## DIRECTIVE
Can you rescale the lines below by writing each one out again, requests included, with every coordinate in the answers multiplied by 0.45 and rounded to a whole number, halves going up? Keep the numbers in the requests unchanged, and leave the pictures out.

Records
##############################

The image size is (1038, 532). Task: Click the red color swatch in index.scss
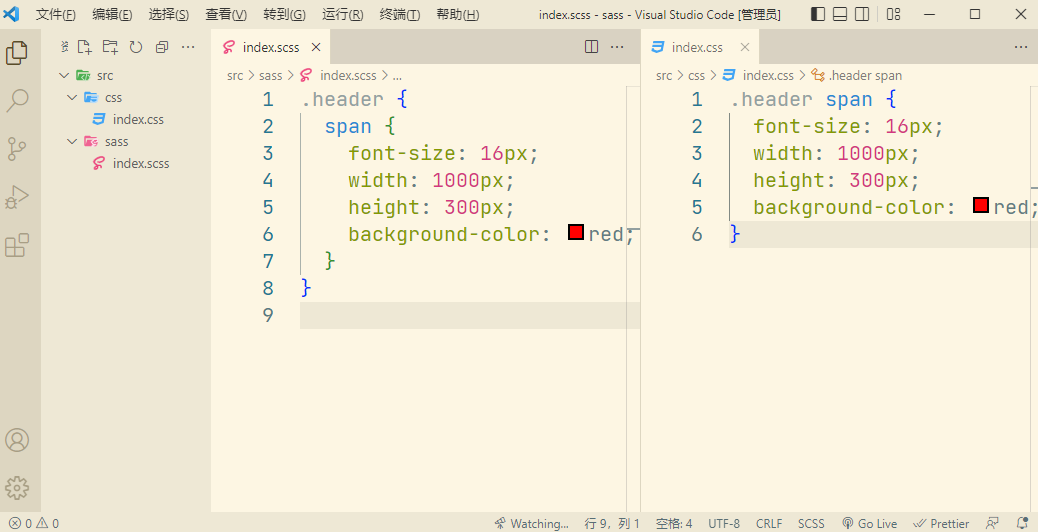coord(576,233)
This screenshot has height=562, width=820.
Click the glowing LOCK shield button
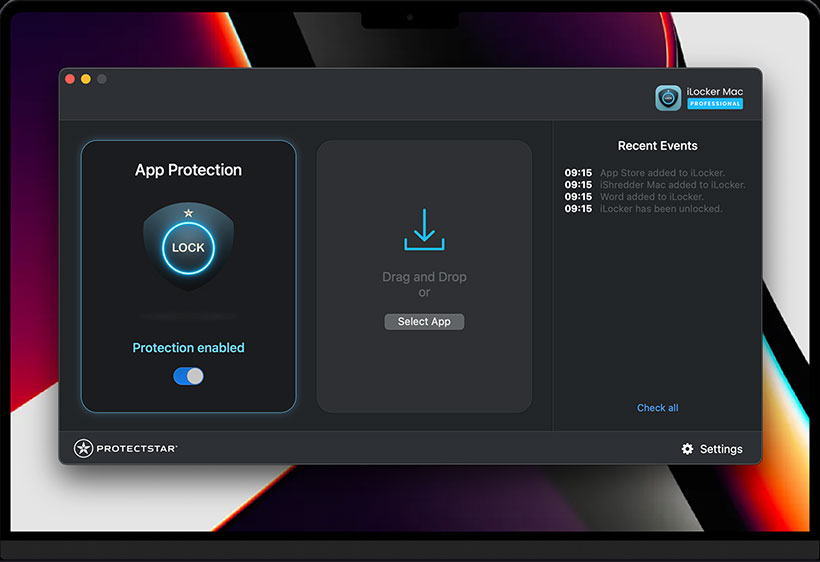pos(188,247)
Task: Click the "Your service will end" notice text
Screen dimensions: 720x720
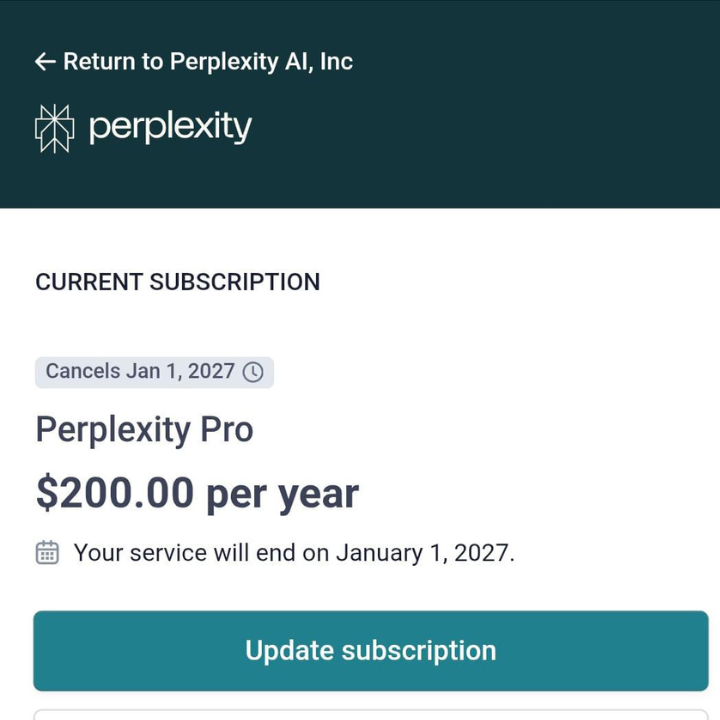Action: [x=200, y=553]
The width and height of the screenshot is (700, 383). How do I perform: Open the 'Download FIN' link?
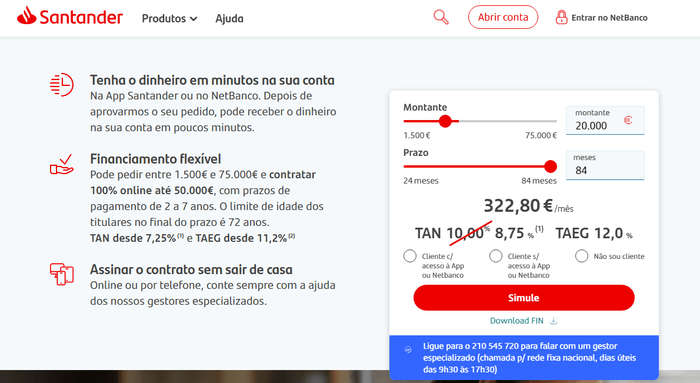click(517, 321)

##############################

## SOLUTION TO THIS EXERCISE
The image size is (1038, 532). Task: Click the red color swatch in index.scss
coord(259,105)
This screenshot has height=562, width=820.
Click the glowing LOCK shield button
pos(85,111)
Task: Click the "Your service will end" notice text
Screen dimensions: 720x720
Action: [x=90, y=249]
The width and height of the screenshot is (700, 383). How do I perform: Open the 'Download FIN' link?
click(233, 144)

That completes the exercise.